*Work to complete*:
Find every line of the records that has "agent" and return it.

*Source data*:
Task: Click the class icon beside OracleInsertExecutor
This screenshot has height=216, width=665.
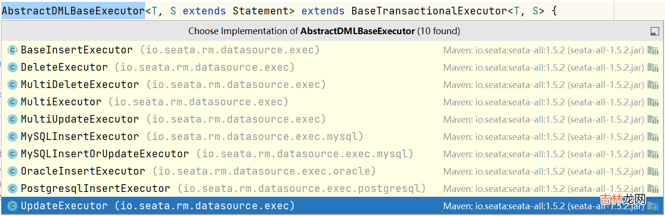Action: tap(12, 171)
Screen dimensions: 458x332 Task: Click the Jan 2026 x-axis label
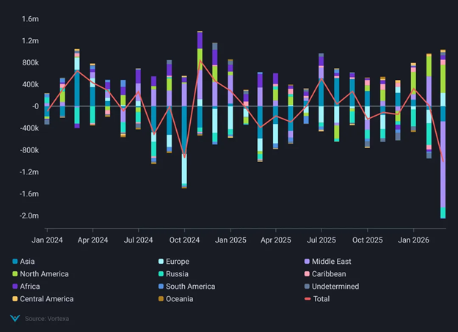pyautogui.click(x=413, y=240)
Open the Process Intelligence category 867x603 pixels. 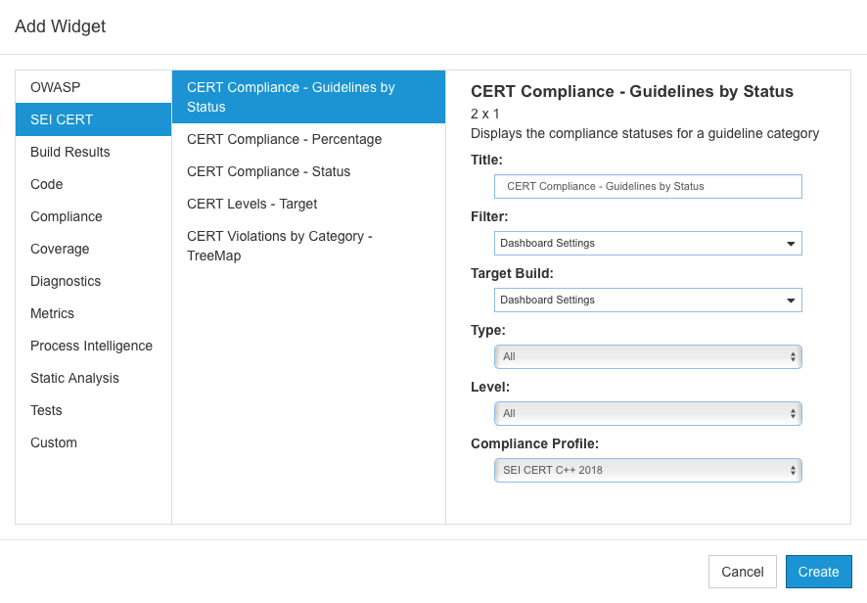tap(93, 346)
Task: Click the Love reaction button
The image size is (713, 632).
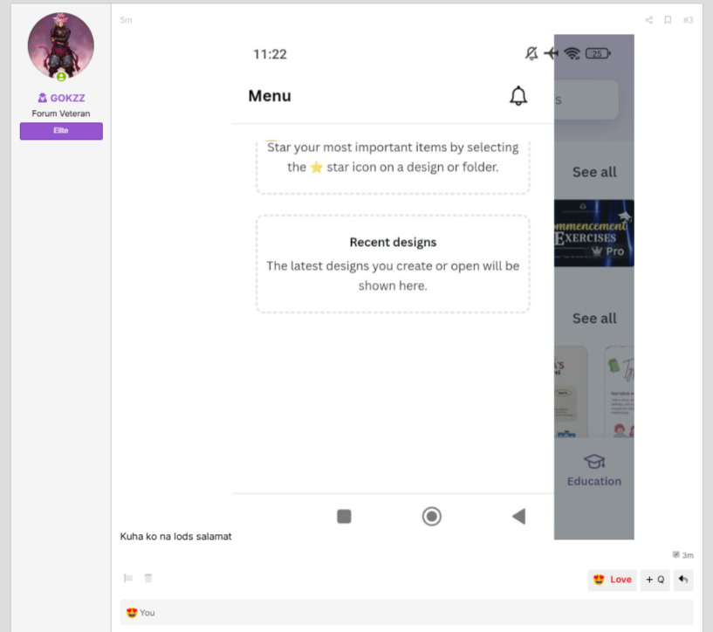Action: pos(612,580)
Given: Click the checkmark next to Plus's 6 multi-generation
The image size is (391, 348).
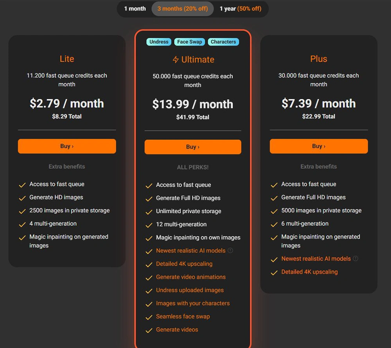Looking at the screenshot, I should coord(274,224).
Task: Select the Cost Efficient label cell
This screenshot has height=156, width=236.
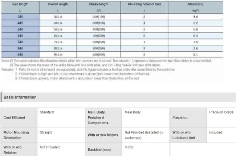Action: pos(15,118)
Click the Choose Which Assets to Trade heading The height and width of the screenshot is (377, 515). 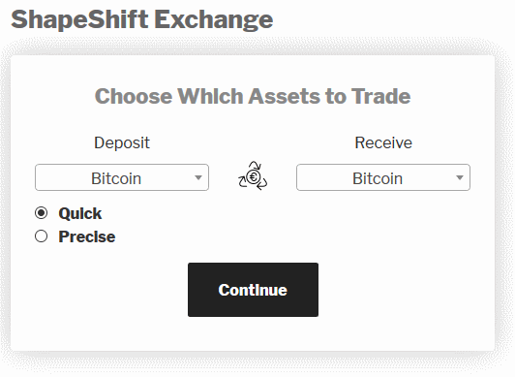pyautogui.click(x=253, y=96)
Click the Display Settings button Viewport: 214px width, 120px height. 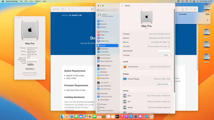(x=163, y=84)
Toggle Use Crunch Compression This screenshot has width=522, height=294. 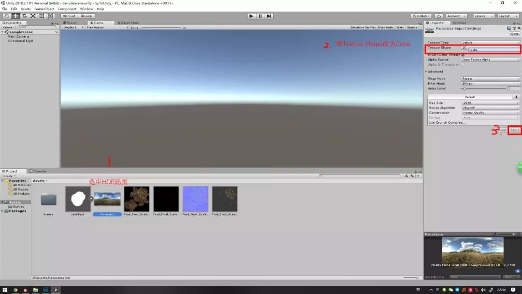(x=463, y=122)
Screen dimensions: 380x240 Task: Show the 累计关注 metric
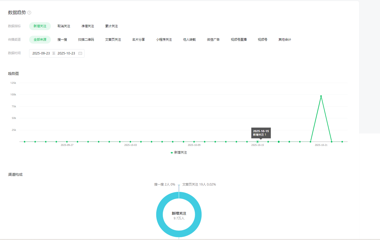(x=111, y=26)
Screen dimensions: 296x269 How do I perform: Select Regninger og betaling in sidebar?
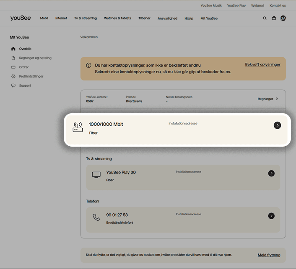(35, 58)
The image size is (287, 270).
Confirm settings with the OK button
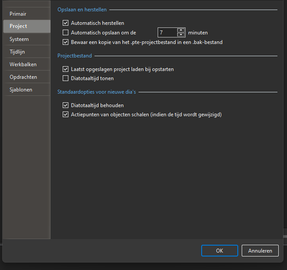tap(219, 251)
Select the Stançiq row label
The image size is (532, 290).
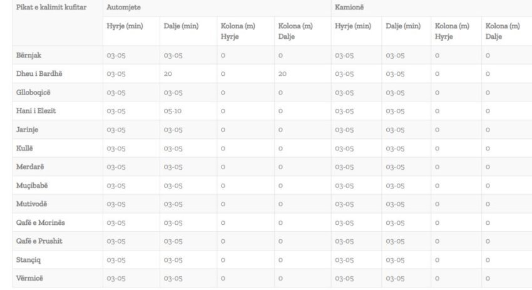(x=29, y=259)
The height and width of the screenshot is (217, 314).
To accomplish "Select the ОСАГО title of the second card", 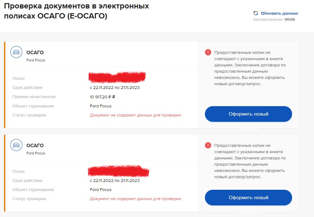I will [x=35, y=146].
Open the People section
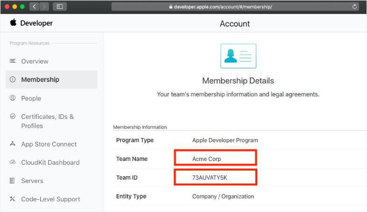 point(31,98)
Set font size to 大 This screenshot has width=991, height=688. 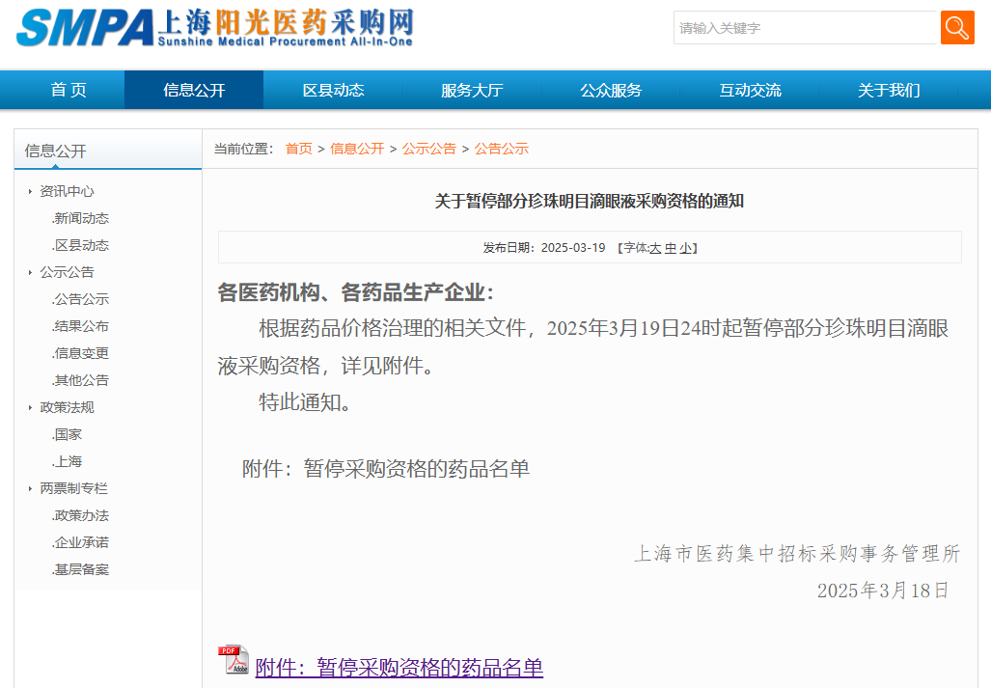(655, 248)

...

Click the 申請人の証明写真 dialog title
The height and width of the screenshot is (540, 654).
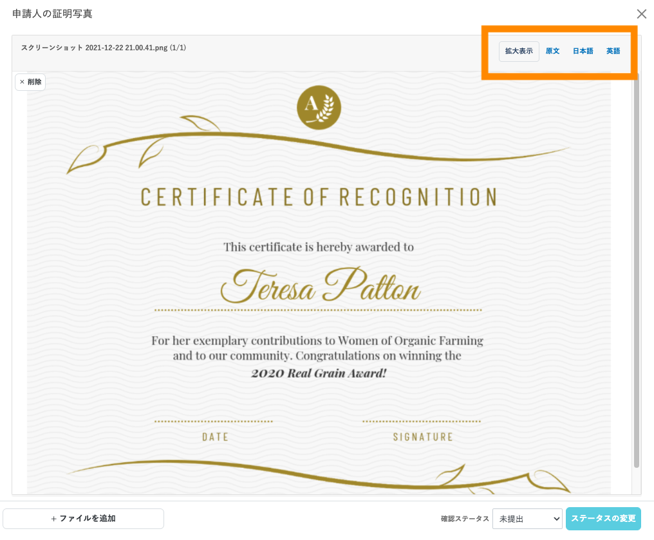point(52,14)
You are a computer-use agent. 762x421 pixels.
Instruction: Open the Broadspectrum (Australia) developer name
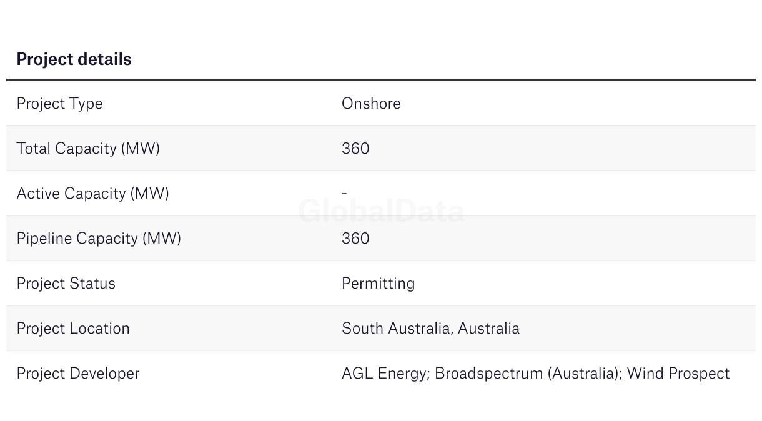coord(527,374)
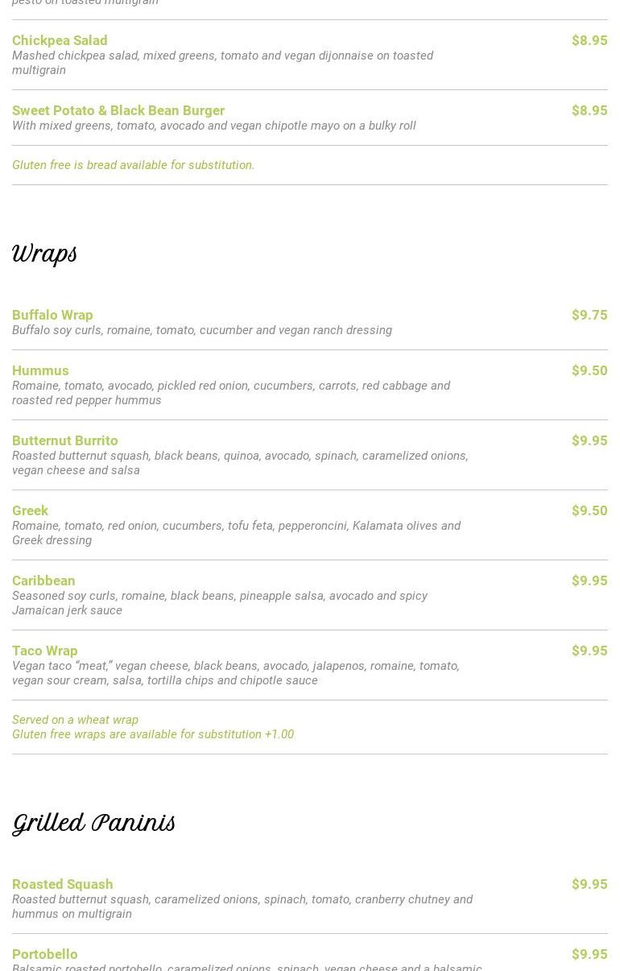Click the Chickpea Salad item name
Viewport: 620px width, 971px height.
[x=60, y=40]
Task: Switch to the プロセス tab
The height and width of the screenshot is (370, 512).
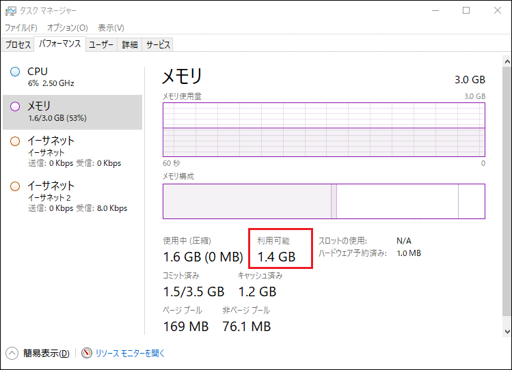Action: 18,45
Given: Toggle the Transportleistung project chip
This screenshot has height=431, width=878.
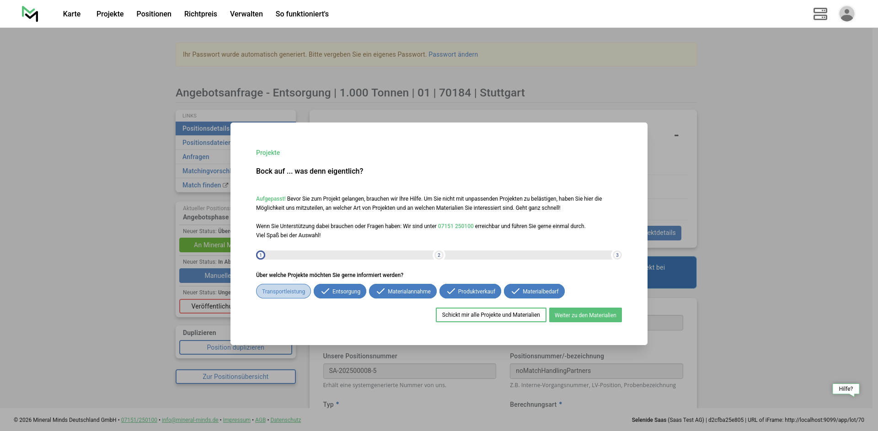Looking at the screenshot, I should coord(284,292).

...

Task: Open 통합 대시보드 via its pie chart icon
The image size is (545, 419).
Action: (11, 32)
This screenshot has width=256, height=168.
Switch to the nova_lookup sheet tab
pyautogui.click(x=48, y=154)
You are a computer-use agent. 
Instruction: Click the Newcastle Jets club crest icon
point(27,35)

*Answer space*:
You are a computer-use agent. 762x421 pixels.
You are a computer-use agent. 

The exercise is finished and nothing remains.